** Begin **

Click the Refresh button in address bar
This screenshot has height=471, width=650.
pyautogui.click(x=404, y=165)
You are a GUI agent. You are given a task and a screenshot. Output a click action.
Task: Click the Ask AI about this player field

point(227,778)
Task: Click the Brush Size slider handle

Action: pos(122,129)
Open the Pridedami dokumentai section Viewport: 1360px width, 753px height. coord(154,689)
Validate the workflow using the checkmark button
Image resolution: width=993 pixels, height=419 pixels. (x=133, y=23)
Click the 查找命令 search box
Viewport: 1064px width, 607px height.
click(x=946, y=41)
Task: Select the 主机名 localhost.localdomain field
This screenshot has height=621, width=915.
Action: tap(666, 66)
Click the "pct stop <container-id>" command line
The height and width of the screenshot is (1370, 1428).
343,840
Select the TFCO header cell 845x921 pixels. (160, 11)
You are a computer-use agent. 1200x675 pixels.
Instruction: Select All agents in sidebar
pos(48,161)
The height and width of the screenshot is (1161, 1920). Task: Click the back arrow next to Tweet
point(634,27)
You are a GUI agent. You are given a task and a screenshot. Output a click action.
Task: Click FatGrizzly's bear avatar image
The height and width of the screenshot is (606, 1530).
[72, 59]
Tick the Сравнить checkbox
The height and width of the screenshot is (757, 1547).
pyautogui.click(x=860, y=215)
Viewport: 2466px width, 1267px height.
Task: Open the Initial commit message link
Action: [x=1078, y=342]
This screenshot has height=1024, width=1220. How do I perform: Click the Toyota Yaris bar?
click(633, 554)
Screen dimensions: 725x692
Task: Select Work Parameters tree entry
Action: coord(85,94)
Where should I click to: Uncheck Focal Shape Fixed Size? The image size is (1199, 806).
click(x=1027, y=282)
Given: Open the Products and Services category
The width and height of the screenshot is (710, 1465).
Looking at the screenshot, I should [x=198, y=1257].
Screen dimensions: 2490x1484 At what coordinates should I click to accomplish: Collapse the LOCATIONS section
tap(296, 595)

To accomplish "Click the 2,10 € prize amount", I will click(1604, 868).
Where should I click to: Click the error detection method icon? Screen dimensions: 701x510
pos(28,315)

** End **

## Task prompt:
Copy the material above line for line, with no changes.

## The solution:
Click the Refresh button in address bar
This screenshot has height=471, width=650.
pyautogui.click(x=404, y=165)
You are a GUI agent. You are given a task and a screenshot. Output a click action.
Task: Click the Ask AI about this player field

point(227,778)
Task: Click the Brush Size slider handle

Action: pos(122,129)
Open the Pridedami dokumentai section Viewport: 1360px width, 753px height. coord(154,689)
Validate the workflow using the checkmark button
Image resolution: width=993 pixels, height=419 pixels. (x=133, y=23)
Click the 查找命令 search box
Viewport: 1064px width, 607px height.
click(x=946, y=41)
Task: Select the 主机名 localhost.localdomain field
This screenshot has height=621, width=915.
Action: tap(666, 66)
Click the "pct stop <container-id>" command line
The height and width of the screenshot is (1370, 1428).
343,840
Select the TFCO header cell 845x921 pixels. (160, 11)
You are a computer-use agent. 1200x675 pixels.
Instruction: Select All agents in sidebar
pos(48,161)
The height and width of the screenshot is (1161, 1920). Task: Click the back arrow next to Tweet
point(634,27)
You are a GUI agent. You are given a task and a screenshot. Output a click action.
Task: Click FatGrizzly's bear avatar image
The height and width of the screenshot is (606, 1530).
[72, 59]
Tick the Сравнить checkbox
The height and width of the screenshot is (757, 1547).
pyautogui.click(x=860, y=215)
Viewport: 2466px width, 1267px height.
Task: Open the Initial commit message link
Action: [x=1078, y=342]
This screenshot has height=1024, width=1220. How do I perform: Click the Toyota Yaris bar?
click(633, 554)
Screen dimensions: 725x692
Task: Select Work Parameters tree entry
Action: coord(85,94)
Where should I click to: Uncheck Focal Shape Fixed Size? The image size is (1199, 806).
click(x=1027, y=282)
Given: Open the Products and Services category
The width and height of the screenshot is (710, 1465).
Looking at the screenshot, I should [x=198, y=1257].
Screen dimensions: 2490x1484 At what coordinates should I click to accomplish: Collapse the LOCATIONS section
tap(296, 595)

To accomplish "Click the 2,10 € prize amount", I will click(1604, 868).
Where should I click to: Click the error detection method icon? Screen dimensions: 701x510
pos(28,315)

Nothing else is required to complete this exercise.